Working full time and going to law school part-time at night and on the weekends is nothing short of grueling. It requires us to wear many different hats simultaneously. Not only are we employees, bosses, and co-workers, but we are also parents, partners, and friends. Somewhere in all of that, we are also students. Night student life requires us to work an eight hour day, drive to school, and sit in class until 9:30 at night before returning to whatever far flung corners of the state from which we come. In order to fulfill scholarship requirements and pro bono obligations, we use up vacation time, or give up our one day off a week, because Saturdays have been sacrificed to early morning classes and afternoons studying in the library. When asked what our plans are for the summer, we either “take a break” by only working our day jobs, or we punish ourselves even further by taking summer classes in an effort to complete our degrees in a shorter period of time. I cannot count the number of times I’ve arrived home at 10:00PM after class, dropped my heavy backpack on the floor and burst into tears, because the thought of having to pack a lunch and get ready for work the next day was almost too much to bear amid the overwhelming exhaustion of the daily night student grind. More often than not, I’ve felt like a ship passing in the night to both roommates and classmates, tenuously connected to campus when the reality of life beyond school reemerges well after sunset. A professor once asked a group of us if we’d attended the ABA accreditation open meeting, an opportunity for students to interact with the site team and exemplify the diversity of the UMass Law student body. We all looked around at each other. “It started at 4:30? I don’t get out of work until 5:00.”

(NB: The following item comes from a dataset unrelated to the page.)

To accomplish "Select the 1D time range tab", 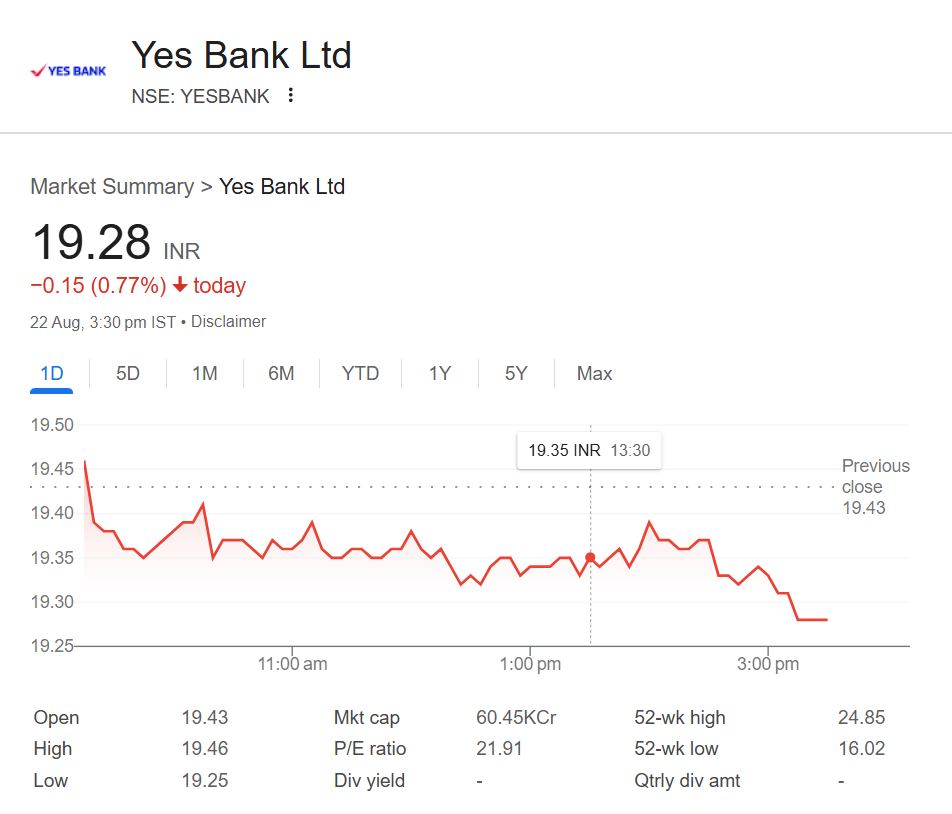I will coord(52,373).
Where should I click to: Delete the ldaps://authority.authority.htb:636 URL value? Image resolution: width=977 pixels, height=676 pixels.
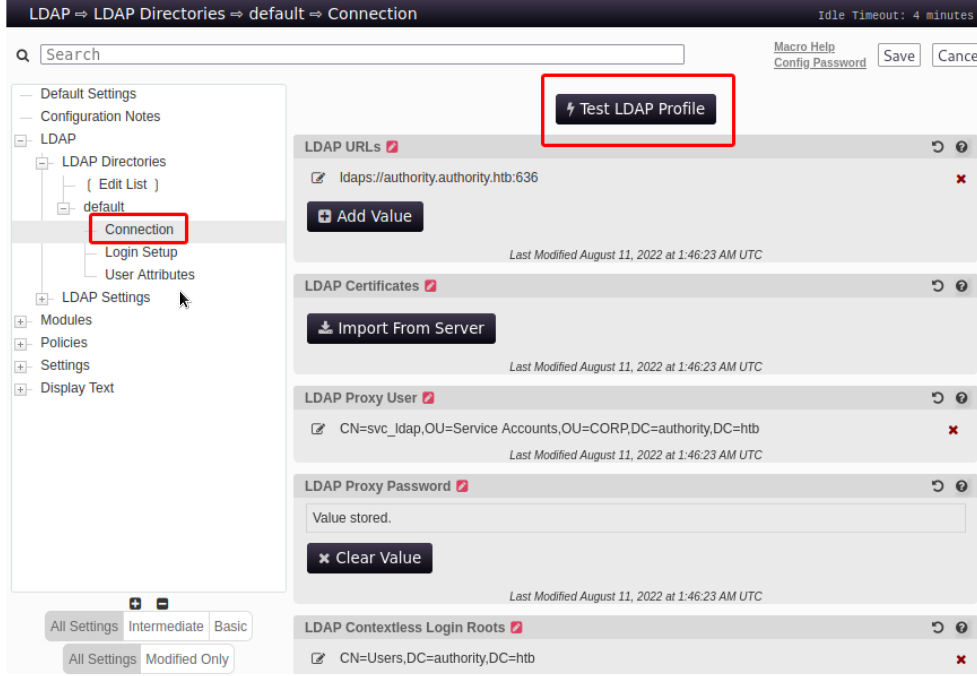point(961,179)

And yet, we night students contribute a wealth of professional experiences to this law school community, carefully developed before we even had the opportunity to step on campus. We are taskmasters and we are efficient-mostly because we don’t have a choice. And yet, we excel. We are Public Interest Law Fellows and Law Review Editors. We are TAs and interns and 3:03 student attorneys. For four or five years, we wear many different hats. But when we walk across that stage to accept our degree, we are all wearing the same hat: graduate. Attending law school at night while working full-time may have almost killed us, but when we come out of it alive, it is with the confidence that we really can do anything.